== Problem ==
Print all records exactly, leaving nothing out.

── Records supplied ──

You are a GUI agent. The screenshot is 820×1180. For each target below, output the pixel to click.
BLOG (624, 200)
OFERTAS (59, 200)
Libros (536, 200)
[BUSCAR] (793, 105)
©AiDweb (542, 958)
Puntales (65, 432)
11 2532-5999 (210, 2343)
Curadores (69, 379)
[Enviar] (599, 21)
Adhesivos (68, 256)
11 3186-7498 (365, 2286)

───

== Written reply ==
You are a GUI agent. The screenshot is 820×1180. For each target below, output the pixel to click.
BLOG (624, 200)
OFERTAS (59, 200)
Libros (536, 200)
[BUSCAR] (793, 105)
©AiDweb (542, 958)
Puntales (65, 432)
11 2532-5999 (210, 2343)
Curadores (69, 379)
[Enviar] (599, 21)
Adhesivos (68, 256)
11 3186-7498 (365, 2286)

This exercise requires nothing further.